Torres, the performing name of the singer-songwriter, instrumentalist and producer Mackenzie Scott, hasn’t suffered from a lack of nerve or vision at any point during her recording career. She’s taken up storylines and vantage points a more timid artist might not touch, laying open religious and relational dread and embodying gender fluidity with a fortitude that could seem surgical, poetic and theatrical in turns. The albums she’s released since recording her self-titled lo-fi debut at the end of college at Belmont have been works of tantalizingly mercurial art rock (Sprinter), artfully harsh industrial music (Three Futures) and a mixture of both (Silver Tongue). What’s an intellectual adventurer like her to do five albums in?
The answer Scott arrived at on Thirstier, with her longtime production partner, U.K.-based Rob Ellis, was to close the distance she’s often kept from her subject matter in the past, to write and sing as someone utterly swept up. During much of the 10-song set, her new theme is holding onto desire and pleasure for dear life, and she places more importance than ever before on the magnetism of melody, bolstering it with the directness of her fat, full, fuzzy chord progressions. These were artistic decisions on her part — her response to a sense of paralysis brought on by the pandemic — applied with as much diligence and imagination as any other framework she’s chosen in the past. It turns out that Torres’ version of indie-rocking pop has thrilling friction to it.
When she crafted these first-ever hearty hooks, she wasn’t beholden to familiar pop templates; rather than stripping away the abrasive textures that have been a trademark, she puts them to more energetic, propulsive use, and instead of situating the dramatic peaks of her melodies at their highest points, she often plunges into her low range to sing pivotal, pleading lines.

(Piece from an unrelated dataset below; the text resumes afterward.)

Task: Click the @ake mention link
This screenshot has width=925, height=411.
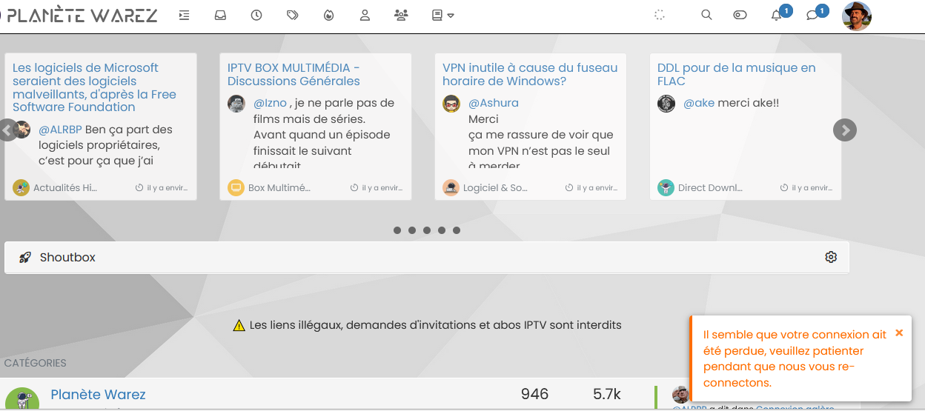Action: [698, 103]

Scott’s delivery is at its sternest and most sensual at those moments. She conveys romantic admiration in an airy, wistful register during the sexually forward invitation “Drive Me” and the title track, a celebration of long-term heat that builds like a power ballad, then she gets considerably more dogged-sounding an octave below. The chorus of “Don’t Go Puttin’ Wishes In My Head” plays out a series of dramatic contrasts between her high, excited phrasing and low, emphatic resonance, while the gleefully absurd grunge-pop number “Hug From a Dinosaur” bounds from guttural declarations to multi-layered rock maximalism and girl group-inspired call and-response.
Scott finds a myriad more voicings to use besides: the virile prophet of “Keep the Devil Out,” the insistent comforter of “Are You Sleepwalking?” It’s a striking expansion of an already broad range of expression that sometimes registers as masculine or feminine, but freely spills beyond gendered boundaries. Any structure that Torres engages with, social, musical or otherwise, gives her something to focus her powers toward pushing against.
Torres on “Drive Me”: “Basically, it’s a hot love letter to my love. And it’s about wanting her to take me wherever she wants to go, as long as it leads me to the water, which, you know, do with that what you will. In a more general, generally relatable sense, I could say that it’s just about wanting to. let your lover take the reins. When somebody who normally takes the reins, hands over the reins, that can be really hot and compelling.”
Torres on “Don’t Go Puttin’ Wishes In My Head”: I just think it’s a really different song than anything I’ve made before. I also pushed myself vocally. Each album, I’ve kind of gained a little more confidence in my range and my ability to hit the notes. When you’re making a record, you’re not just making the record; you’re setting yourself up for the songs that you’re going to be singing every night on stage, on tour. That prospect has always kind of daunted me. Like, do I have what it takes to sing all of these songs every night for two months? I don’t know. And I just decided to be super risky, even if it was a struggle, to sing a song with some real range.”
Torres on “Hug From a Dinosaur”: “I made the format super simple. It’s four chords over and over and over again. Giving myself a structure in that way, it made me feel like I could really go nuts in all the other ways. Really, it is silly. It’s absurd. I made the decision from the beginning that I would just write more of a stream of consciousness way that I’m inclined to do when I write songs. Even if it seemed like a silly line, just write it, sing it, see how it fits. Syllable to syllable, just having it flow made it so that I could kind of say I could say certain things that I wouldn’t normally say in a song.”
Torres on “Thirstier”: “I’m applying the term to a committed long term monogamous relationship, so, you know, this isn’t about an Instagram thirst trap. This is about the love of my life. So right there, it’s already very high stakes. Culturally, and also just I think it’s human nature, we’re always kind of seeking fulfillment in the new, the newest thing, the next thing. I’m actually applying it to the the relationship that I already have. And it’s really about having that relationship be so fulfilling that it it feeds itself and then it creates more desire. And it’s a very cyclical thing as opposed to being this kind of random like search for for fulfillment everywhere else.”